In the preparation of a rubber material for tire production using an anionic polymerization initiator, the coupling agent increases the molecular weight of the polymer and broadens the molecular weight distribution, thus enhancing the mechanical properties of the polymer and improving the processability. The use of a proper coupling agent improves the affinity and compatibility of the rubber material with filler, resulting in enhanced dynamic properties (i.e., increasing wet traction and reducing rolling resistance) required for tires. To achieve this purpose, there have been developed numberless different coupling agents. For example, UK Patent No. 1103939 discloses a method for preparing a polymer using CO2 or CS2 as a coupling agent.
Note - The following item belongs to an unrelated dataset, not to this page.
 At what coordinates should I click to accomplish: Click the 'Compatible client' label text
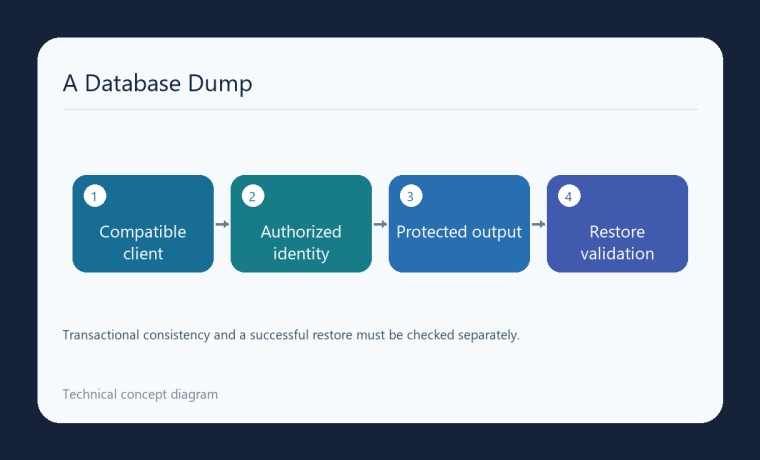pyautogui.click(x=143, y=242)
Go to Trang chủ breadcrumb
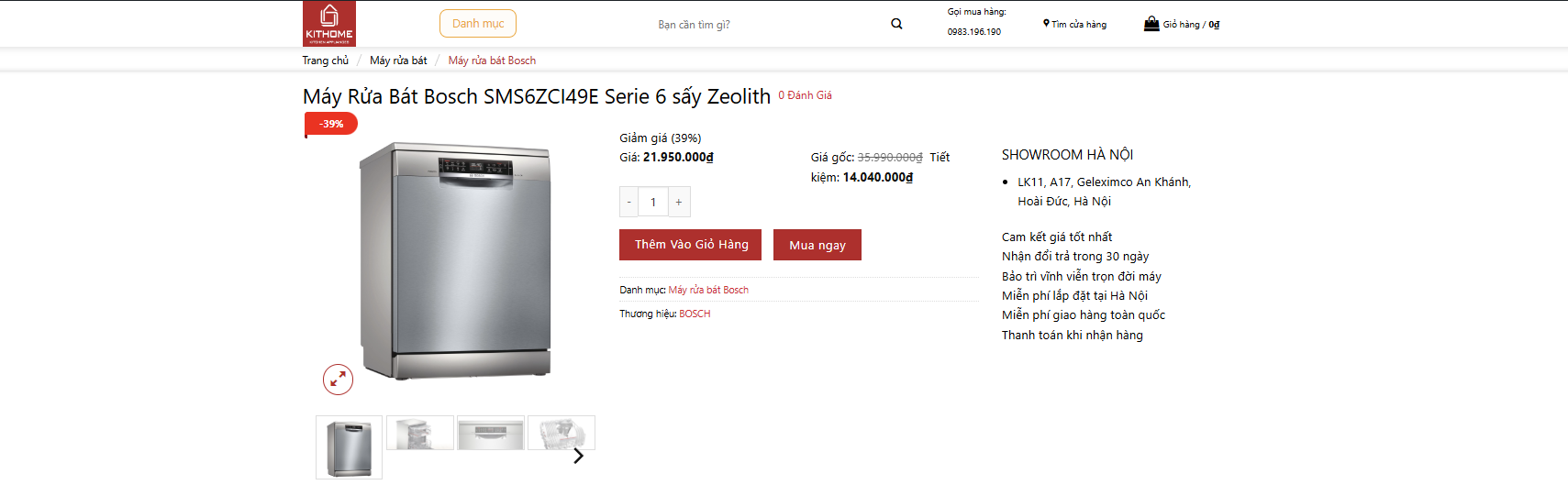The height and width of the screenshot is (485, 1568). [326, 61]
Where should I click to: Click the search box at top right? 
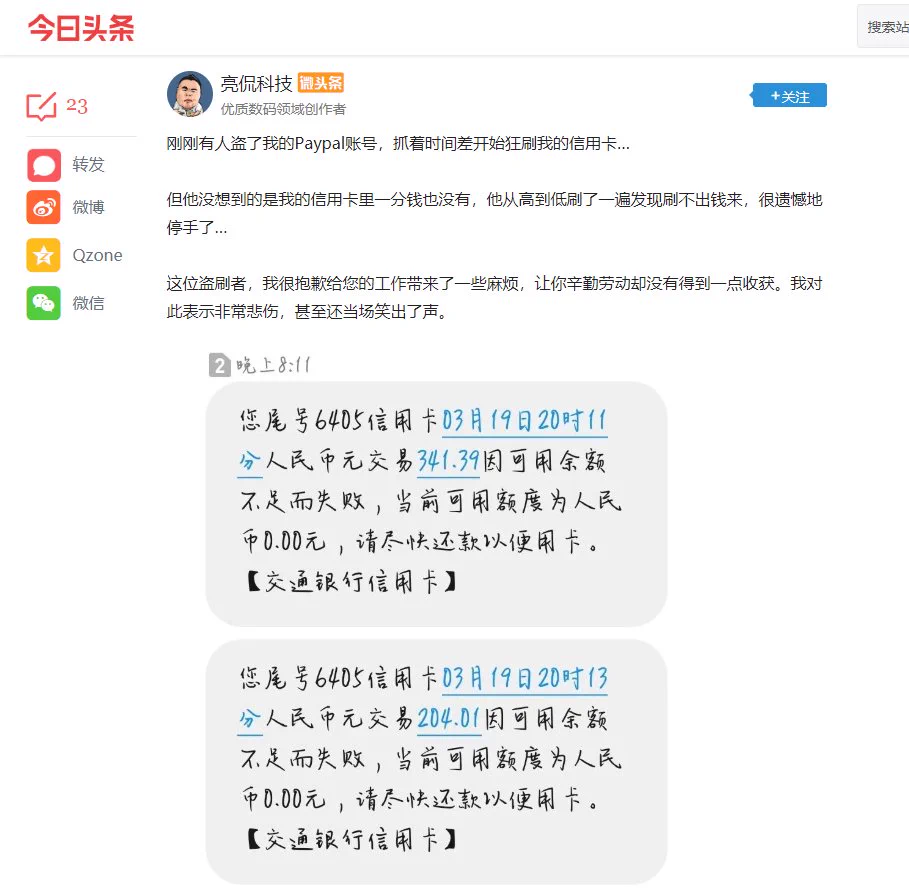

However, the coupling agent exhibits a low efficiency and has some problems that the concentration of CO2 is not readily controllable and that CS2 forms a sulfide compound as a byproduct contaminating the polymer product. In like manner, U.S. Pat. Nos. 4,039,633 and 3,468,972 disclose a method for preparing a polymer using a 1,3,5-benzenetricarboxylic acid trihalogen compound and a polyepoxide compound as a coupling agent, respectively. In both cases, the coupling number of the polymer is not readily controllable, and byproducts are formed to discolor the polymer or give out an odor.
Other examples are those methods for preparing a polymer using silicon halide, siloxane, silyl amine, or silyl sulfide as a coupling agent, as disclosed in U.S. Pat. Nos. 3,244,664, 3,692,874, and 3880954, respectively. These methods also form byproducts such as alcohol, amine, thiol, or the like, which act as a poison of the initiator that makes the production yield and the molecular weight of the polymer uncontrollable.
In case of using a tin coupling agent for the ends of a copolymer prepared in the presence of an organolithium initiator by solution polymerization, the compound rubber with carbon black can be improved in both rolling resistance and wet traction due to high compatibility of the tin compound with carbon black. However, the use of the tin compound as a coupling agent provides a weak bond between the tin compound and the polymer (i.e., Sn—C bond), which is readily broken by the physical force and additives during admixing, resulting in a deterioration of mechanical properties. For that reason, the tin-coupled rubber is restricted in its use when admixing with silica where the processing conditions are more rigorous than those used with carbon black (U.S. Pat. No. 4,397,994).